• PROBLEM: Copy out the items exactly, from the line containing "This screenshot has height=521, width=840." through the line containing "point(64,619)", both included.

• PROVIDED DATA:
○ ○ ○ ○
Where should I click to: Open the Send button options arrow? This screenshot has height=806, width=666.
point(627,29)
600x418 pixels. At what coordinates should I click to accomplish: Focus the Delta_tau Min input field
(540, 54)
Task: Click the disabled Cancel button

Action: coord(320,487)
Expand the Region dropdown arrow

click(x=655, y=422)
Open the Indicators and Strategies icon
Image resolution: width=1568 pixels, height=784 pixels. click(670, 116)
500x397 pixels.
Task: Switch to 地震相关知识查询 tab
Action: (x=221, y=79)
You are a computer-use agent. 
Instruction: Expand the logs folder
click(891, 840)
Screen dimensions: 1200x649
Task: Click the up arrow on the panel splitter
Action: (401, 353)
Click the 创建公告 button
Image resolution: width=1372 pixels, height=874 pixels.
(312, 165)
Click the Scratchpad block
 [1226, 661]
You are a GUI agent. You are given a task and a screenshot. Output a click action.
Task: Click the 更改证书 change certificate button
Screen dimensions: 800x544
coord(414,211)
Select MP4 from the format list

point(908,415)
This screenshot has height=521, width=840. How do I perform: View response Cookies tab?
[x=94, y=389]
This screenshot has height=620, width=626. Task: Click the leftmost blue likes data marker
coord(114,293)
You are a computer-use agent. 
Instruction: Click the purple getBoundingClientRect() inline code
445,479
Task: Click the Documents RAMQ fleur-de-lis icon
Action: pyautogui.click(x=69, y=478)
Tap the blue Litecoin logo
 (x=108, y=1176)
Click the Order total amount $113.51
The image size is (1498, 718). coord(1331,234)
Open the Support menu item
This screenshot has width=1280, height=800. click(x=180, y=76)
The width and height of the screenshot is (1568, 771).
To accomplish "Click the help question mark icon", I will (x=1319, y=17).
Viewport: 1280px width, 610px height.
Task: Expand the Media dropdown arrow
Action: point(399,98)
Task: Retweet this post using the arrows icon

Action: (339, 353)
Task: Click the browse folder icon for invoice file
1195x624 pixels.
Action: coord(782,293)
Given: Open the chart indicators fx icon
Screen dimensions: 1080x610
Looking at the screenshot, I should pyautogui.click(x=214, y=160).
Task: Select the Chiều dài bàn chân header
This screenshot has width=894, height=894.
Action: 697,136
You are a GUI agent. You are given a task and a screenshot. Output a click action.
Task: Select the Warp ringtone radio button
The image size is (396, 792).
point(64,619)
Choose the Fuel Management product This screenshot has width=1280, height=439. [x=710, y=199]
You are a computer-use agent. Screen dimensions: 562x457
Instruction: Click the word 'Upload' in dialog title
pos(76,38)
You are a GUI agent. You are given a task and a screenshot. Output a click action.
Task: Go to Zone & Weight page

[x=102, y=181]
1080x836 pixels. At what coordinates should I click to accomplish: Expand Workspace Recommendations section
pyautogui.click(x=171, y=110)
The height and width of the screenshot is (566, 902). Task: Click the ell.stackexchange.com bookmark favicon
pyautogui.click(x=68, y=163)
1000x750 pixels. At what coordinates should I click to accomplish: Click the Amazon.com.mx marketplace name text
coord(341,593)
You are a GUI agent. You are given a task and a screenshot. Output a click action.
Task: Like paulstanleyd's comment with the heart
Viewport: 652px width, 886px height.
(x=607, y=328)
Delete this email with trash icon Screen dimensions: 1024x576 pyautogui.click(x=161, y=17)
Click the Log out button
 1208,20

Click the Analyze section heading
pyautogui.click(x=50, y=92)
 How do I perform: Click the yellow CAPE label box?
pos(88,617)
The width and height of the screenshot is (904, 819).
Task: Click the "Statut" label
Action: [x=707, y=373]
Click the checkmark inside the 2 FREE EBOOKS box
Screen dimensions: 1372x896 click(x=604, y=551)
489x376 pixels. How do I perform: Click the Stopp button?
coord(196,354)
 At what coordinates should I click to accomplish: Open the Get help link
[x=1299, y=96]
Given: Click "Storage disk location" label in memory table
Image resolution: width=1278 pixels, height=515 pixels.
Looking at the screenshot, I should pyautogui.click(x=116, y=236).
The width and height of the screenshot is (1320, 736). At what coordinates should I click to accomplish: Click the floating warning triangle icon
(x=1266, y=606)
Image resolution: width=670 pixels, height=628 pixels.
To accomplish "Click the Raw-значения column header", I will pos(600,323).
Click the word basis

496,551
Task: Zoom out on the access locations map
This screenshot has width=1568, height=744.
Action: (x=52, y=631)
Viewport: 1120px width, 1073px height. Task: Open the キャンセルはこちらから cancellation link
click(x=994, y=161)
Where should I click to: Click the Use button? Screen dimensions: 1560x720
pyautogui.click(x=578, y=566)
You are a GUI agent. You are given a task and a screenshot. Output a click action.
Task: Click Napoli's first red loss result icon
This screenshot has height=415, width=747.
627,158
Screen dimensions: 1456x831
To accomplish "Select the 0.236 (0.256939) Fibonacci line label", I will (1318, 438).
○ ○ ○ ○
• WORKED ANSWER:
This screenshot has height=521, width=840. How do I perform: View response Cookies tab?
[x=94, y=389]
This screenshot has height=620, width=626. Task: Click the leftmost blue likes data marker
coord(114,293)
You are a computer-use agent. 
Instruction: Click the purple getBoundingClientRect() inline code
445,479
Task: Click the Documents RAMQ fleur-de-lis icon
Action: pyautogui.click(x=69, y=478)
Tap the blue Litecoin logo
 (x=108, y=1176)
Click the Order total amount $113.51
The image size is (1498, 718). coord(1331,234)
Open the Support menu item
This screenshot has width=1280, height=800. click(x=180, y=76)
The width and height of the screenshot is (1568, 771).
To accomplish "Click the help question mark icon", I will (x=1319, y=17).
Viewport: 1280px width, 610px height.
Task: Expand the Media dropdown arrow
Action: point(399,98)
Task: Retweet this post using the arrows icon

Action: (339, 353)
Task: Click the browse folder icon for invoice file
1195x624 pixels.
Action: coord(782,293)
Given: Open the chart indicators fx icon
Screen dimensions: 1080x610
Looking at the screenshot, I should pyautogui.click(x=214, y=160).
Task: Select the Chiều dài bàn chân header
This screenshot has width=894, height=894.
Action: 697,136
You are a GUI agent. You are given a task and a screenshot. Output a click action.
Task: Select the Warp ringtone radio button
The image size is (396, 792).
point(64,619)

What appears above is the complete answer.